#### Exercise details:
Using the data that follows, return exactly the lines from the one that contains "[Reply on Twitter" through the one that contains "USA (457, 1055)", ends included.

#### Records for this exercise:

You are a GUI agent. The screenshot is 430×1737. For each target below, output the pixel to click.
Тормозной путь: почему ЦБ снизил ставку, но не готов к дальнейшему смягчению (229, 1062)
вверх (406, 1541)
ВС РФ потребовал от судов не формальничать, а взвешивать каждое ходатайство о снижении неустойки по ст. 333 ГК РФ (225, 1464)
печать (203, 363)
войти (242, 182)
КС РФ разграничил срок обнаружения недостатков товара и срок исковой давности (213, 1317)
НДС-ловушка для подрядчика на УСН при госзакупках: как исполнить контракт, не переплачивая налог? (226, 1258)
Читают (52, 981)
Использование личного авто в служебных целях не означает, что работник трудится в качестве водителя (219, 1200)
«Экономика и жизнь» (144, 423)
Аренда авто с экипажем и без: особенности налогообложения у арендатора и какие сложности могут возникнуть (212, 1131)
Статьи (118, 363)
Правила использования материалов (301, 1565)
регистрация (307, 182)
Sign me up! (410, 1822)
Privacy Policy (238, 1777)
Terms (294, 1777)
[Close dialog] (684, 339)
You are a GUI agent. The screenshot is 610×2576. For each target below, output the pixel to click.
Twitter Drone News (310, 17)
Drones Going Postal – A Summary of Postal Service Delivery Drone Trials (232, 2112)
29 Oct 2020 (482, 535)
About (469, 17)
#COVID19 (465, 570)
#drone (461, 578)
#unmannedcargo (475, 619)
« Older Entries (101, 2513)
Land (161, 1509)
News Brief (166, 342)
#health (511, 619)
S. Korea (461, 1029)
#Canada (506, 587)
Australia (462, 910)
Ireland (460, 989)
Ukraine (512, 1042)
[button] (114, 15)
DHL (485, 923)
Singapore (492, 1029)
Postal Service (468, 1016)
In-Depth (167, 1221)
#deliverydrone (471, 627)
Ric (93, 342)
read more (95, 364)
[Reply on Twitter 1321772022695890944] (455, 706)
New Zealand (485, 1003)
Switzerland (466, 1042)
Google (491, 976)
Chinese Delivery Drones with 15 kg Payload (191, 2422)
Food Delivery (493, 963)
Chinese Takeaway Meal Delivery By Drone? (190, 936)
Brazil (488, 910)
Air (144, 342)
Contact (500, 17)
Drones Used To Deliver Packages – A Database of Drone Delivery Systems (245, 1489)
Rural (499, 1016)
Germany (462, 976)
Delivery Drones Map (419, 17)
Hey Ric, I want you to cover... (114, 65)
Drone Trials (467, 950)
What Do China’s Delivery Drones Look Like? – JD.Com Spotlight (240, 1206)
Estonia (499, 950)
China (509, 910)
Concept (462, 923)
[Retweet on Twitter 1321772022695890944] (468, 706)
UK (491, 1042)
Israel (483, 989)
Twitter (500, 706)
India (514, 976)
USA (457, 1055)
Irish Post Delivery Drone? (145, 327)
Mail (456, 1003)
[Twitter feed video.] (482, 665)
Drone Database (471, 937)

#### Solution for this problem:
[Reply on Twitter 1321772022695890944] (455, 706)
New Zealand (485, 1003)
Switzerland (466, 1042)
Google (491, 976)
Chinese Delivery Drones with 15 kg Payload (191, 2422)
Food Delivery (493, 963)
Chinese Takeaway Meal Delivery By Drone? (190, 936)
Brazil (488, 910)
Air (144, 342)
Contact (500, 17)
Drones Used To Deliver Packages – A Database of Drone Delivery Systems (245, 1489)
Rural (499, 1016)
Germany (462, 976)
Delivery Drones Map (419, 17)
Hey Ric, I want you to cover... (114, 65)
Drone Trials (467, 950)
What Do China’s Delivery Drones Look Like? – JD.Com Spotlight (240, 1206)
Estonia (499, 950)
China (509, 910)
Concept (462, 923)
[Retweet on Twitter 1321772022695890944] (468, 706)
UK (491, 1042)
Israel (483, 989)
Twitter (500, 706)
India (514, 976)
USA (457, 1055)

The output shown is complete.